ついてきた何かと半泣きドライブ

 夏のお盆の後ぐらいだったと思う。


 所要で病院に寄ってから、岐阜にある菩提寺で墓参りをして、奥美濃か奥飛騨を掠めるような山道ドライブを楽しんで帰る予定を立てていた。


 病院を出て、当時ドはまりしていたTWO-MIXのCDをかけて走り出したが、大通りに向かう狭い路地を走行中に、突然CDの音量が小さくなった。


 何か調子が悪いのだろうか?


 ボリュームを操作するが反応が無い。路肩に止めてエンジンをON-OFFすると、CDは再生を始める。


 一時的な不具合だろう。そう思って気にせず走り出すと、また音量が小さく……いや消えた。その代わり、ガーガーピーピーとした、耳障りなノイズが入る。
----------
次の(a)〜(c)がそれぞれ本文の内容と合っているかどうかを「はい」か「いいえ」で答え、判断の根拠となる本文の語句をそのまま引用してください。(a) 語り手は墓参りを済ませてから病院に寄る予定だった。(b) 路肩に止めてエンジンを入れ直すと、CDは再生を始めた。(c) CDの音量が急に小さくなったのは、大通りを走っているときだった。

保存済みデータ
----------
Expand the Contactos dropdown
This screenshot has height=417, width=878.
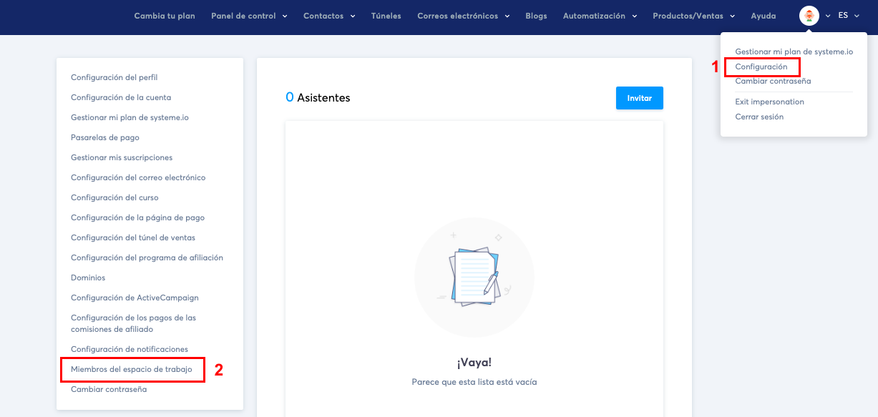click(328, 15)
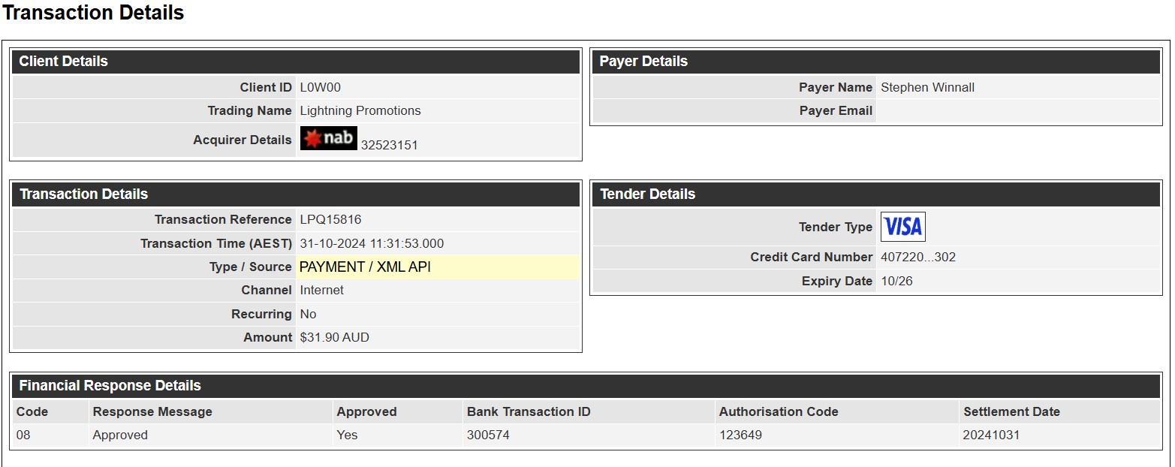Click the Approved response message cell

tap(120, 435)
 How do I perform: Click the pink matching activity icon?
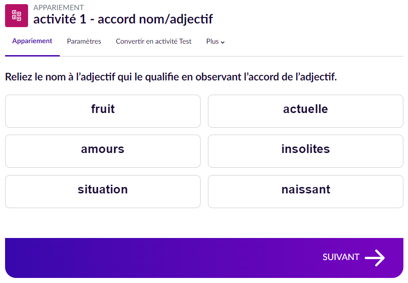pos(17,16)
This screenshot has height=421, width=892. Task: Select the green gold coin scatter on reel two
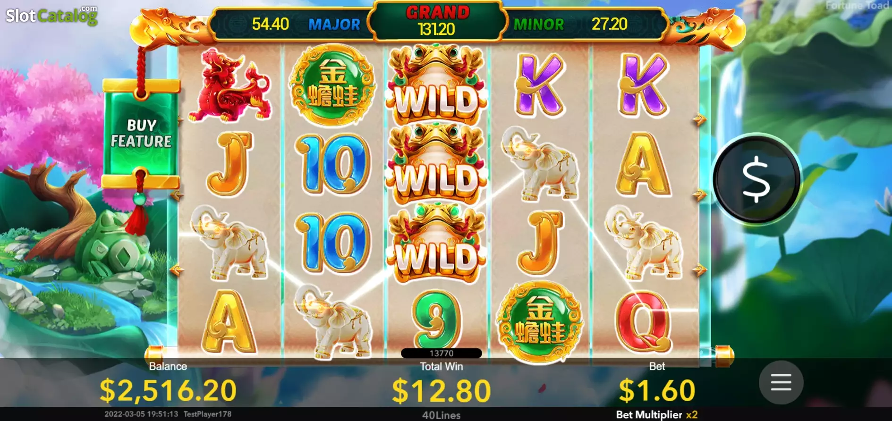click(333, 85)
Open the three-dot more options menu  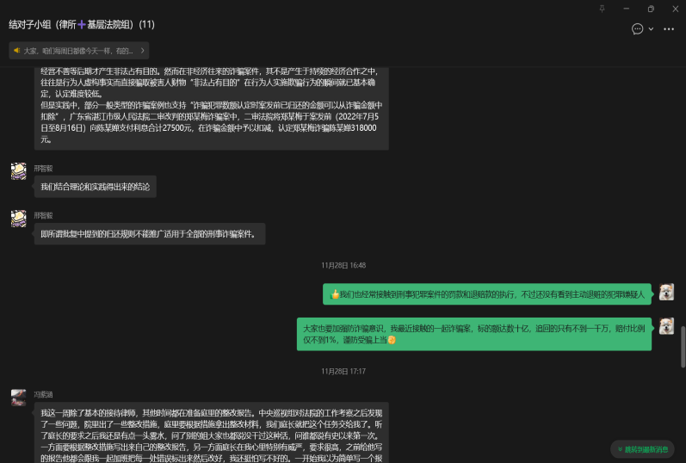(x=669, y=28)
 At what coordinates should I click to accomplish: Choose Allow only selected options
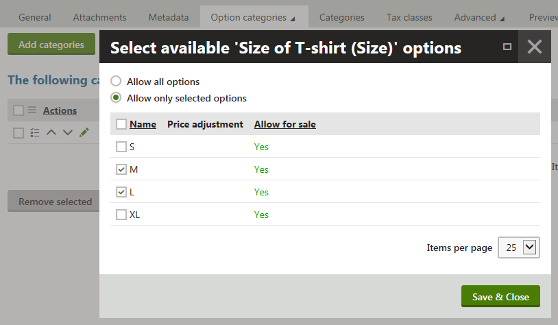116,97
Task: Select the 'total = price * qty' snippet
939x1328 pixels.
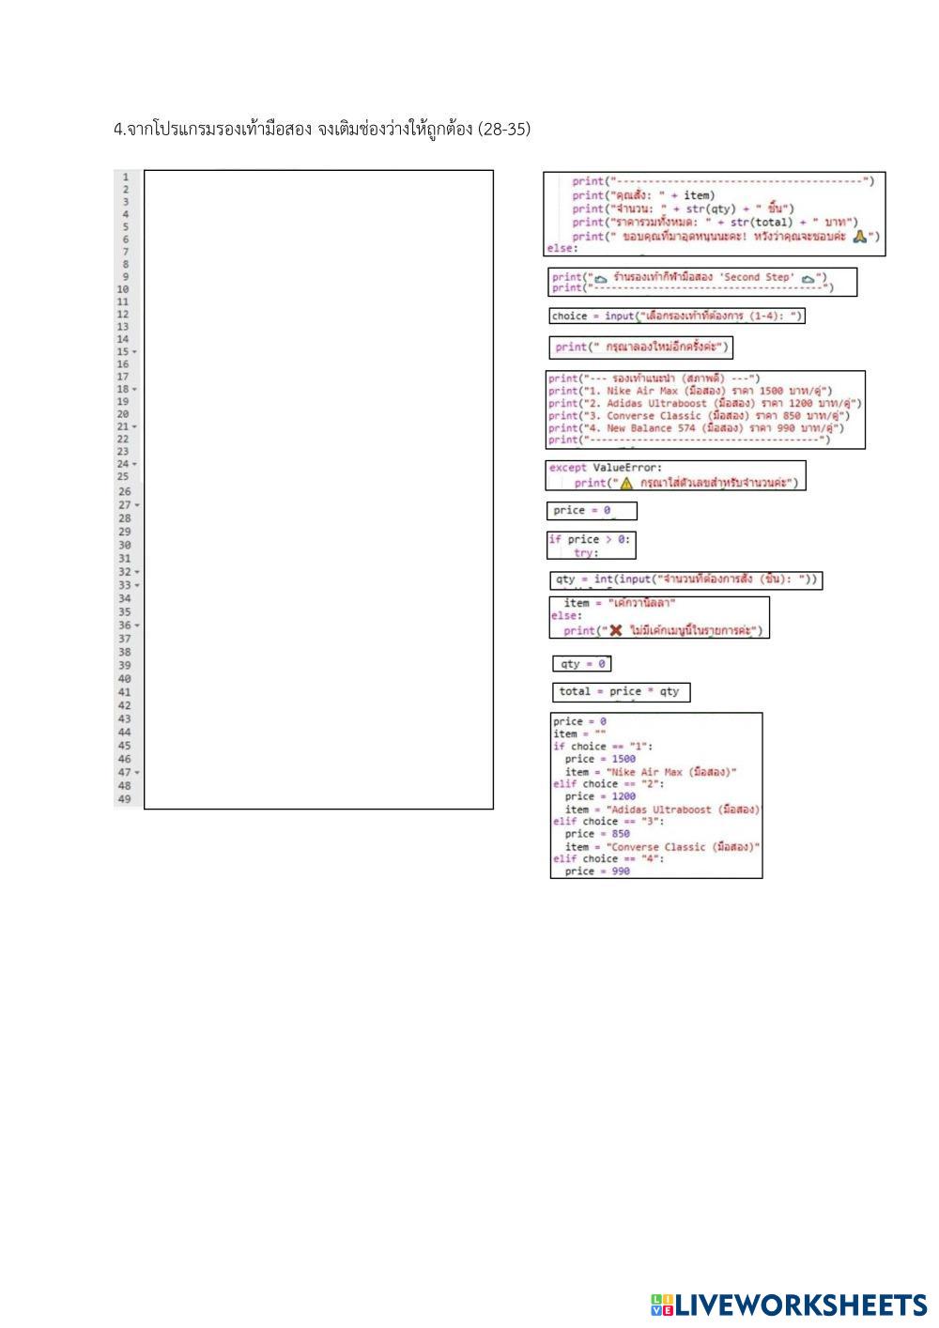Action: pos(620,692)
----------
[解答]
(a) いいえ。「所要で病院に寄ってから、岐阜にある菩提寺で墓参りをして」
(b) はい。「路肩に止めてエンジンをON-OFFすると、CDは再生を始める。」
(c) いいえ。「大通りに向かう狭い路地を走行中に、突然CDの音量が小さくなった。」